Anna makes a sound that is half laugh, half sob. Jeremy has both hands over his mouth.

"You spent eighteen years being someone else's idea of perfect." He crosses to me in two steps, takes my face in both hands. "You get to be whoever you actually are. In whatever color you want the walls."

"Yes," I say. “I love that. I love you.”

"Good."

He kisses my forehead. Steps back. Reaches into his pocket and produces a small dark box, opens it without preamble, without kneeling, without any of the theatrics because that is not how Rye does anything.

The diamond catches the light and throws it across the ceiling like a small, quiet explosion.

Old cut. Simple band. Chosen with complete certainty and zero input from anyone.

"I'm not asking if you want this," he says. "I already know you do." The corner of his mouth ticks up. "But I'm asking anyway. Because you deserve that."

My face is wet before I can stop it.

"Marry me, Dautie." He clears his throat and tries again. “Will you marry me, Dautie? Be my little girl forever.”

Behind me, Anna makes a noise that constitutes a full physical event. Jeremy grabs her arm. Neither of them breathes.

I look at the ring. I look at him. That face I've had in my heart since I was old enough to understand what longing was has been a fixed point in every storm.

"You're impossible," I tell him.

"Yes."

"You just decide—"

"Elodie." Warm and immovable. "Say yes."

I exhale.

"Obviously yes."

He slides the ring on before the word is finished. His arms come around me and I press my face into his chest and feel him exhale, the deep one that means he's right here with me.

Then Jeremy absolutely loses his mind.

He launches himself at both of us, drags Anna with him by the wrist, and for one chaotic coffee-spilling moment it's all four of us in the kitchen, Anna laughing into my hair, Jeremy announcing to no one in particular that he called it, he called it in the limo, history will vindicate him—

Rye endures all of it with his chin on top of my head and one arm still banded around my back.

I tilt my face up. He's watching me with that quiet, absolute look.

I hold up my left hand between us. The light scatters across the ceiling again, across his face, across the whole ordinary gorgeous wreckage of this crazy situation.
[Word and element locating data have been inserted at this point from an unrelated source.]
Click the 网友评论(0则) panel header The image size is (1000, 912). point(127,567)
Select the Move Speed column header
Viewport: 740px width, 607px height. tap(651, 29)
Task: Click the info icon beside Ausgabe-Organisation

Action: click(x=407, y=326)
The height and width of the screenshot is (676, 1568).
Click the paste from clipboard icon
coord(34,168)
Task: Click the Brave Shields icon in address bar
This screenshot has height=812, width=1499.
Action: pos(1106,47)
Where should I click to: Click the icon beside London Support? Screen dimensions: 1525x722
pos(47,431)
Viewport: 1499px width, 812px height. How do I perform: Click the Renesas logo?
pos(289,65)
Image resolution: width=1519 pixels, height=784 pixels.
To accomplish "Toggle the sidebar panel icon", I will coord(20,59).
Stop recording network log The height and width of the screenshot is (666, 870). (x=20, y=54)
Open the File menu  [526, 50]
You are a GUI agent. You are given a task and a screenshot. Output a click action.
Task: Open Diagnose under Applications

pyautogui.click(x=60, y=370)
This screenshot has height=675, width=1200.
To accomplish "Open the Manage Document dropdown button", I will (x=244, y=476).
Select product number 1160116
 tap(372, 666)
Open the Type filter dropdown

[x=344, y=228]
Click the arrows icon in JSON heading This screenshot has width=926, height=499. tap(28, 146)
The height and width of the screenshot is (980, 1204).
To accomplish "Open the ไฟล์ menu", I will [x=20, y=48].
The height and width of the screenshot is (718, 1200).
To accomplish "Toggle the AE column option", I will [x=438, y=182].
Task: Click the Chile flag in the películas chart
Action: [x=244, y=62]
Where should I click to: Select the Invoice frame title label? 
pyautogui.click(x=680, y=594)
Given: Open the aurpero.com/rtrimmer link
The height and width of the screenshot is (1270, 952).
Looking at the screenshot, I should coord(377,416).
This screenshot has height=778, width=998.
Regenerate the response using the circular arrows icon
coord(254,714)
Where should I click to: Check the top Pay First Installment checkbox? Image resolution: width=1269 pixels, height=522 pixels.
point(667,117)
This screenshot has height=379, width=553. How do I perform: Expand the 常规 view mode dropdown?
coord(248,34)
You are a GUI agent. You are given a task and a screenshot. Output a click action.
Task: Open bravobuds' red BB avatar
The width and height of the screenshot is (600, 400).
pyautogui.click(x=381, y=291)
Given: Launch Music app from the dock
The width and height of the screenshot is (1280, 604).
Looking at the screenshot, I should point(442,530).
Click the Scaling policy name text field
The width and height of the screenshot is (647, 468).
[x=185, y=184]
"No budget on the studio?" I ask.

"No budget on anything," he says.

Anna laughs. Jeremy is already photographing my hand.

Outside the robins are doing their thing and somewhere in this house there is a room that doesn't know yet it's about to become the place where I finally learn what it feels like to dance just for me.

Rye's arms are still around me.

I squeeze my left hand into a small, quiet fist and smile into his chest.

I’m Daddy’s good girl. Forever.

EPILOGUE

ELODIE

Five years later

Five years of photographs and he still doesn't know how many I have of him.

I'm cross-legged on our bed, the late afternoon sun cutting across the duvet, scrolling back through years of snaps and secret files.

It started as a bad habit with the first phone I got at twelve. Now it's something closer to a documented life.

Rye in this kitchen the morning after he put the ring on my finger. Shirtless, frowning at oven instructions like they'd personally insulted him.

Rye at the Ford Center the night of my modern dance debut, standing in the back in his black coat, arms folded, eyes tracking only me. Rye in the maternity ward chair, our daughter asleep on his chest, his massive hand curved around her entire back like a shell.

He doesn't know that one exists yet. He doesn’t like his own pictures. Only ones that I’m in.

Downstairs the particular rhythm of his footsteps I could pick out of any crowd, plus the smaller set that shadows him everywhere now.